## Source passage
1/ A new Pew Research Center survey offers a useful snapshot of how U.S. workers feel about artificial intelligence and jobs. This matters for remote work in particular, since remote roles tend to be more digital, more tool-driven, and often the first to integrate AI into daily workflows.
2/ The largest group of workers, 48%, say they are not worried about AI’s impact on their jobs. For many remote workers, this likely reflects the perception that AI functions as a support tool: drafting, summarizing, coding, or automating repetitive tasks rather than fully replacing human labor.
3/ Another 20% report being worried about AI, without explicitly saying it will reduce jobs. This group likely reflects uncertainty rather than fear, concerns about skill relevance, performance expectations, or how quickly AI tools are changing remote work processes.
4/ A significant 32% believe AI will reduce jobs. This is where anxiety becomes more concrete. Remote work is often associated with roles that are easier to standardize, outsource, or automate, which may explain why a sizable minority expect AI-driven job losses.

## Data to examine
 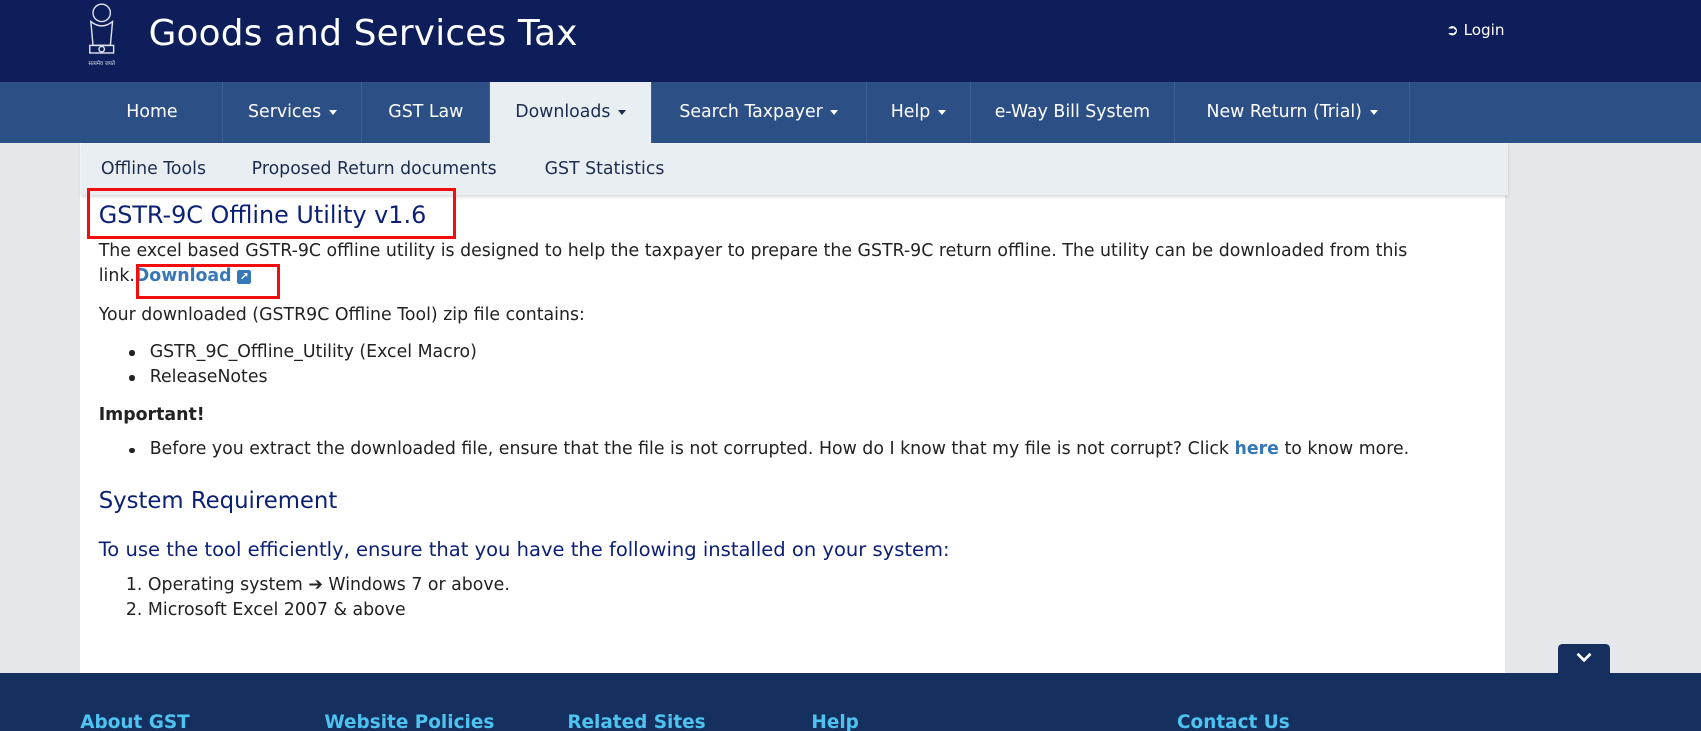 I want to click on footer-about-gst: About GST, so click(x=135, y=721).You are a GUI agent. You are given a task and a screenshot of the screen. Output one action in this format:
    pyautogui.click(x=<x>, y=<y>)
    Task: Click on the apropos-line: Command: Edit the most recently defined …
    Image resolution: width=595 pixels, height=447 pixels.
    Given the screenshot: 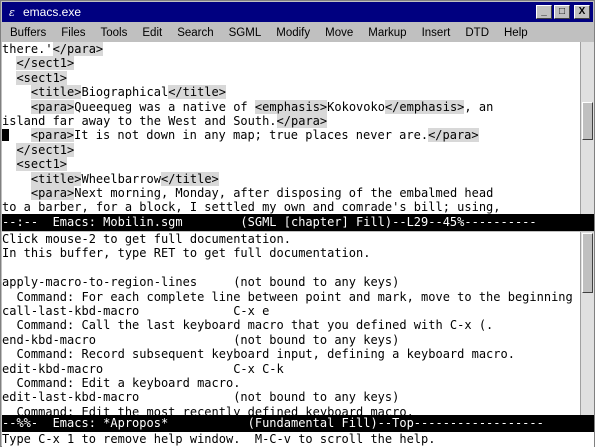 What is the action you would take?
    pyautogui.click(x=208, y=410)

## Task prompt
In the passage on the Pew survey about AI and jobs, what percentage of workers say AI's impact on their jobs doesn't worry them?

## Your solution
48%